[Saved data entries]
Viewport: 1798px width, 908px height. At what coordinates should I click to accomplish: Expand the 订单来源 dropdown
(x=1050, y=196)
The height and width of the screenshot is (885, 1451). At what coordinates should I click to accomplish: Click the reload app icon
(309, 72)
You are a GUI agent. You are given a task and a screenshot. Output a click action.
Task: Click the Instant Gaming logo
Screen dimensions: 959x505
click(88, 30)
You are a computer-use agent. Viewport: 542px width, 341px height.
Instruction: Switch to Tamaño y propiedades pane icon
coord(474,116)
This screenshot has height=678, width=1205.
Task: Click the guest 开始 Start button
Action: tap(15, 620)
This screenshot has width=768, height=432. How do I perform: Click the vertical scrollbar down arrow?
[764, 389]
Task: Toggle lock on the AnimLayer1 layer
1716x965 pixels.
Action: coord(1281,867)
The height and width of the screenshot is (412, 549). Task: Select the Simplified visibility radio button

**ABOUT THIS EXERCISE:**
Without leaving anything out, give the entries again exactly.

**WRITTEN SOLUTION:**
Viewport: 1798px width, 908px height. At what coordinates should I click to accomplish: Expand the 订单来源 dropdown
(x=1050, y=196)
The height and width of the screenshot is (885, 1451). At what coordinates should I click to accomplish: Click the reload app icon
(309, 72)
You are a GUI agent. You are given a task and a screenshot. Output a click action.
Task: Click the Instant Gaming logo
Screen dimensions: 959x505
click(88, 30)
You are a computer-use agent. Viewport: 542px width, 341px height.
Instruction: Switch to Tamaño y propiedades pane icon
coord(474,116)
This screenshot has height=678, width=1205.
Task: Click the guest 开始 Start button
Action: tap(15, 620)
This screenshot has width=768, height=432. How do I perform: Click the vertical scrollbar down arrow?
[764, 389]
Task: Toggle lock on the AnimLayer1 layer
1716x965 pixels.
Action: coord(1281,867)
The height and width of the screenshot is (412, 549). Task: Select the Simplified visibility radio button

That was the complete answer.